**TRY IT:** Reproduce the thesis record below word for word, from start to finish.

**TEXT:**

■ ■ ■

Please use this identifier to cite or link to this item: https://scholarbank.nus.edu.sg/handle/10635/222990
Title: A COMPARATIVE STUDY ON THE OCCUPANTS' PERCEPTION BETWEEN A NON GREEN MARK AND GREEN MARK BUILDING
Authors: KOH CHIN HAN
Keywords: Building
Project and Facilities Management
Ooi Peng Lim Steven
2011/2012 PFM
Green mark
Occupants' perception
Issue Date: 18-Jun-2012
Citation: KOH CHIN HAN (2012-06-18). A COMPARATIVE STUDY ON THE OCCUPANTS' PERCEPTION BETWEEN A NON GREEN MARK AND GREEN MARK BUILDING. ScholarBank@NUS Repository.
Abstract: Green Mark certified buildings are proposed to have better IEQ than non Green Mark certified buildings. In this study, the occupants’ IEQ perception and prevalence of Sick Building Syndrome (SBS) in an office in a non Green Mark certified and an office in a Green Mark certified are compared to determine if there is any significant difference. A questionnaire was conducted to solicit subjective responses from the occupants on each of the IEQ parameters (thermal comfort, indoor air quality, indoor lighting, indoor noise level and office ergonomics) and their experience with symptoms associated with SBS. Objective measurements were also collected to aid in the discussion. Results from the analysis suggests that there are significant differences in the occupants’ perception in temperature, acceptability of IAQ, cleanliness of air, freshness of air, odours in the air, overall satisfaction with office ergonomic and monitor/keyboard comfort. However, there are no significant differences in the perception of indoor lighting and noise level by the occupants in the two offices. The mean number of SBS symptoms is similar for both offices. The prevalence of each of the symptoms associated with SBS for both offices is similar, with lethargy or tiredness, dry or irritated throat and dry skin among the top three symptoms in both offices. On the other hand, there is a significant difference in the proportion of occupants who indicated that their symptoms went away between the two offices. Office A has higher proportion of people with SBS symptoms than in Office B. Limitations of this study include limited manpower and resources, difficulty in getting permission from other office tenants and the subjective bias associated with questionnaires.

■ ■ ■

**SOURCE INFORMATION:**
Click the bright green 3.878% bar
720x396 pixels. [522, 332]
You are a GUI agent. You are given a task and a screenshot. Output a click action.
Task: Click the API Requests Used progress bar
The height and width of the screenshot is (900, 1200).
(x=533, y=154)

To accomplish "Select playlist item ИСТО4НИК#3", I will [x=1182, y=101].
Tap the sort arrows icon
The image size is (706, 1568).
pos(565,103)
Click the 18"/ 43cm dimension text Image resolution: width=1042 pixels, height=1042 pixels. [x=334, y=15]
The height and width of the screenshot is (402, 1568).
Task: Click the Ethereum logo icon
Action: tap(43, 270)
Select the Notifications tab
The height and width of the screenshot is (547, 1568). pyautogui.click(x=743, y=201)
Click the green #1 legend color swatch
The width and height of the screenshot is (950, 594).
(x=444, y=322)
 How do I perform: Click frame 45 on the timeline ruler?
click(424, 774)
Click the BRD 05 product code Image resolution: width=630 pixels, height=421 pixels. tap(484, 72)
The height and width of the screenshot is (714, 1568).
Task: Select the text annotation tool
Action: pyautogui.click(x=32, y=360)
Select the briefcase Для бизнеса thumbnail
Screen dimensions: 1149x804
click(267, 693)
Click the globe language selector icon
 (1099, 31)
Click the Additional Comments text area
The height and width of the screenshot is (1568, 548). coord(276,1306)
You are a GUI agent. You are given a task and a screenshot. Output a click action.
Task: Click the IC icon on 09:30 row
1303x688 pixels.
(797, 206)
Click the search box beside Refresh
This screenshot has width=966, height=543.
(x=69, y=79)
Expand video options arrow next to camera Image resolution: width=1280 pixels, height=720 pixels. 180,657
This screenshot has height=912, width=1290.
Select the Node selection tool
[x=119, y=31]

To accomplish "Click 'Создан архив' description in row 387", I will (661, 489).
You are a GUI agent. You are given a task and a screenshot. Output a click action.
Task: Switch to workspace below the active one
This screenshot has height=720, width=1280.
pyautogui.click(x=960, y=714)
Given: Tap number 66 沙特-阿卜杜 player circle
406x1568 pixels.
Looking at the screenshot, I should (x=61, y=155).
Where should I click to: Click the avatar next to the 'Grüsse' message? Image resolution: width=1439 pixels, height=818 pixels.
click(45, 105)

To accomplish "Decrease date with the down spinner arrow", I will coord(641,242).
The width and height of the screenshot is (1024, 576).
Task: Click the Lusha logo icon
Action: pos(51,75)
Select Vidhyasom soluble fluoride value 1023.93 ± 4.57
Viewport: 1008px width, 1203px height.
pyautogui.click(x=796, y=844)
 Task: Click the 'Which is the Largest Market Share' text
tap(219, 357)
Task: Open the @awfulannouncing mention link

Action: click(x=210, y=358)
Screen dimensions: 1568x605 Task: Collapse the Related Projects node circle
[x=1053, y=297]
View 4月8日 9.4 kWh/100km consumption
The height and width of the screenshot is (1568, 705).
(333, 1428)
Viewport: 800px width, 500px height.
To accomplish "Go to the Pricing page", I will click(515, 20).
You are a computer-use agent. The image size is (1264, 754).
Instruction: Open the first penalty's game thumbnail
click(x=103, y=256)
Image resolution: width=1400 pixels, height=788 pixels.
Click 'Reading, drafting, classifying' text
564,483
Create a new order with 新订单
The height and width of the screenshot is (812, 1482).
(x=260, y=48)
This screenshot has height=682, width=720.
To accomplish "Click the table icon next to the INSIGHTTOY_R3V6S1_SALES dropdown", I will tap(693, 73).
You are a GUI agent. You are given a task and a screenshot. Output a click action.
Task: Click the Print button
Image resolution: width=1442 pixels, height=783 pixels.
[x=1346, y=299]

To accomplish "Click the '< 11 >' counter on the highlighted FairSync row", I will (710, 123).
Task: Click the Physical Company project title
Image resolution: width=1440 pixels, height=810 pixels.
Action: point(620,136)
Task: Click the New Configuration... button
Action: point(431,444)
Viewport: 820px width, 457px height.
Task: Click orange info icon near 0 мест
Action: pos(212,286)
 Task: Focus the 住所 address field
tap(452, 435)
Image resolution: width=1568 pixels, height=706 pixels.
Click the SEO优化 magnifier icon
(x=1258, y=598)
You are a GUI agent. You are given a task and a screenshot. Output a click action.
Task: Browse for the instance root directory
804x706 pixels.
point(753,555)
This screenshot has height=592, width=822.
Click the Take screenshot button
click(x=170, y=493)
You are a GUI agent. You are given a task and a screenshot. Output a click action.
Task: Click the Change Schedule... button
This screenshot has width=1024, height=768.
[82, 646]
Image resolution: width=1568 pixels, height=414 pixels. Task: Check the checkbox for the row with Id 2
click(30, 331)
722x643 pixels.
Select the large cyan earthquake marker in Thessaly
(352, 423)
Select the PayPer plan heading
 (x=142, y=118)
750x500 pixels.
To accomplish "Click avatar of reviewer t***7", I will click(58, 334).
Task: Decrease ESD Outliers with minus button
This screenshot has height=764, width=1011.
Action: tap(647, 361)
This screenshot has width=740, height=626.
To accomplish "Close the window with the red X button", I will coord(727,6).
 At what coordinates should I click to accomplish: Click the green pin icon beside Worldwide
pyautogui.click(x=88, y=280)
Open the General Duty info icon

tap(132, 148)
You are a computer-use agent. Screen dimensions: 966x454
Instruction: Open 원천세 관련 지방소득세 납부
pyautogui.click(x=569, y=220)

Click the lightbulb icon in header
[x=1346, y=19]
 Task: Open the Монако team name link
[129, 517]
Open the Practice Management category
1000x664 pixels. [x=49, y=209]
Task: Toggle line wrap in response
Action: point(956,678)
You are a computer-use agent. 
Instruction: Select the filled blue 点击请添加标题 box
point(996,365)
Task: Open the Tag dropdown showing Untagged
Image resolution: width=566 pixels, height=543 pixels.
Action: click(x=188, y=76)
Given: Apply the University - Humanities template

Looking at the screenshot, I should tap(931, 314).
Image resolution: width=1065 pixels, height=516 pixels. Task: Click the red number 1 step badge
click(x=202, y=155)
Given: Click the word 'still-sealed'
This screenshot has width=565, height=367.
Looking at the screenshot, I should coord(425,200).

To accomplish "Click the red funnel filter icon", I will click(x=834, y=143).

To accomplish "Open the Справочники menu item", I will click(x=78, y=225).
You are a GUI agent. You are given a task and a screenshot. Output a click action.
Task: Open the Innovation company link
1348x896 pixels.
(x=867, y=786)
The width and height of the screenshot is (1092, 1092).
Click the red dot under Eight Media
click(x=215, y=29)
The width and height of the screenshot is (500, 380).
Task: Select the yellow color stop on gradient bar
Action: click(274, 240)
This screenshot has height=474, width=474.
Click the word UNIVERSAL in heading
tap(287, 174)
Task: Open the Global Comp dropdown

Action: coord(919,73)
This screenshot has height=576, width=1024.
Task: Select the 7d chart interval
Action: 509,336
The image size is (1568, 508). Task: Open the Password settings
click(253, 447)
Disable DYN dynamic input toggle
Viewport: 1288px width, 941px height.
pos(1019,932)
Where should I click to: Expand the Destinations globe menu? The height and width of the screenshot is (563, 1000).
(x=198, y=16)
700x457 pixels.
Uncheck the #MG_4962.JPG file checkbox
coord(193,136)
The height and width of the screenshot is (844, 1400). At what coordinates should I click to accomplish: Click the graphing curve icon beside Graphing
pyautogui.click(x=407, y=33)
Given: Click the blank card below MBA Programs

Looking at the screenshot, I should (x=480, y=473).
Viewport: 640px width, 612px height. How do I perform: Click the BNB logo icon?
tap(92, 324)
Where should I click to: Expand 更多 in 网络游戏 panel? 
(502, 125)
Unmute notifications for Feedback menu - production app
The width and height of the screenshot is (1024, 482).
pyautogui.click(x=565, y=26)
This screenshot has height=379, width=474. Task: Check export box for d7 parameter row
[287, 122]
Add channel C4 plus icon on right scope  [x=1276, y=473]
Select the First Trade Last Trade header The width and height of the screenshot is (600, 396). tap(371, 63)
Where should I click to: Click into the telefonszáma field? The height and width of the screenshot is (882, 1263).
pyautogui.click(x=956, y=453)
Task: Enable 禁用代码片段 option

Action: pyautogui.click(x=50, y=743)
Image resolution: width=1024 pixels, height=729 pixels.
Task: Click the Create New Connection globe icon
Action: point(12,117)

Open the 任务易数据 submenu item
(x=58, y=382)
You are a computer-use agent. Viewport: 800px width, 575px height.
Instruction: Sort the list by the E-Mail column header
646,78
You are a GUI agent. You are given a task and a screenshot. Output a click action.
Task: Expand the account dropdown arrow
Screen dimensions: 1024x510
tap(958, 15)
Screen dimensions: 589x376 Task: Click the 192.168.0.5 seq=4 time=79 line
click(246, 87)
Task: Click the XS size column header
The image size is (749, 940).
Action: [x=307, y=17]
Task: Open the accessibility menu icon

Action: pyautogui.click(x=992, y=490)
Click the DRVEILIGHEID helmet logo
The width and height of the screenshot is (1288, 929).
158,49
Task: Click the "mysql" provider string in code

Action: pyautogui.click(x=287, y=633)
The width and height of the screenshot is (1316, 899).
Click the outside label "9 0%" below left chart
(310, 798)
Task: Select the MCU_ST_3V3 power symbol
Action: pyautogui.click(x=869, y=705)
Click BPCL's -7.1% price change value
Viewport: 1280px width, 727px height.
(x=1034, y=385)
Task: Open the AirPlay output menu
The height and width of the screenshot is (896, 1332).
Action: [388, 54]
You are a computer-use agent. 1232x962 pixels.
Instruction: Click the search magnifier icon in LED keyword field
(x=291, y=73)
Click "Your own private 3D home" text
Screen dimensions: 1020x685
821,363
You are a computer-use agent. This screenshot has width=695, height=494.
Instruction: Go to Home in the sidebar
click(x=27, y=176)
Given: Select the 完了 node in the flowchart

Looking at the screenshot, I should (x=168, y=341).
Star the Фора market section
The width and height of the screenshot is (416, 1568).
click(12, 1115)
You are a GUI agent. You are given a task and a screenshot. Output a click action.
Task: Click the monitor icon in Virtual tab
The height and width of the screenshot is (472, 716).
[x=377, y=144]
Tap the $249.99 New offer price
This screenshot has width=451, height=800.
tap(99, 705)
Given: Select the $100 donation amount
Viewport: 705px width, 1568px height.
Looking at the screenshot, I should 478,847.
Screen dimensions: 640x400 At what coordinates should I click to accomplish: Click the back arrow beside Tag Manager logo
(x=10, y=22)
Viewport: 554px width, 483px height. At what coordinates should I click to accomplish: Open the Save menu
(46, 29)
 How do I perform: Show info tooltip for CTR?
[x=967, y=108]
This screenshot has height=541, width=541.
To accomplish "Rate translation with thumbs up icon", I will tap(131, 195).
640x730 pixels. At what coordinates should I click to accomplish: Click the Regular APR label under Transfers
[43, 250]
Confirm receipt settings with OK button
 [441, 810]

■ ■ ■

**WRITTEN RESPONSE:**
Please use this identifier to cite or link to this item: https://scholarbank.nus.edu.sg/handle/10635/222990
Title: A COMPARATIVE STUDY ON THE OCCUPANTS' PERCEPTION BETWEEN A NON GREEN MARK AND GREEN MARK BUILDING
Authors: KOH CHIN HAN
Keywords: Building
Project and Facilities Management
Ooi Peng Lim Steven
2011/2012 PFM
Green mark
Occupants' perception
Issue Date: 18-Jun-2012
Citation: KOH CHIN HAN (2012-06-18). A COMPARATIVE STUDY ON THE OCCUPANTS' PERCEPTION BETWEEN A NON GREEN MARK AND GREEN MARK BUILDING. ScholarBank@NUS Repository.
Abstract: Green Mark certified buildings are proposed to have better IEQ than non Green Mark certified buildings. In this study, the occupants’ IEQ perception and prevalence of Sick Building Syndrome (SBS) in an office in a non Green Mark certified and an office in a Green Mark certified are compared to determine if there is any significant difference. A questionnaire was conducted to solicit subjective responses from the occupants on each of the IEQ parameters (thermal comfort, indoor air quality, indoor lighting, indoor noise level and office ergonomics) and their experience with symptoms associated with SBS. Objective measurements were also collected to aid in the discussion. Results from the analysis suggests that there are significant differences in the occupants’ perception in temperature, acceptability of IAQ, cleanliness of air, freshness of air, odours in the air, overall satisfaction with office ergonomic and monitor/keyboard comfort. However, there are no significant differences in the perception of indoor lighting and noise level by the occupants in the two offices. The mean number of SBS symptoms is similar for both offices. The prevalence of each of the symptoms associated with SBS for both offices is similar, with lethargy or tiredness, dry or irritated throat and dry skin among the top three symptoms in both offices. On the other hand, there is a significant difference in the proportion of occupants who indicated that their symptoms went away between the two offices. Office A has higher proportion of people with SBS symptoms than in Office B. Limitations of this study include limited manpower and resources, difficulty in getting permission from other office tenants and the subjective bias associated with questionnaires.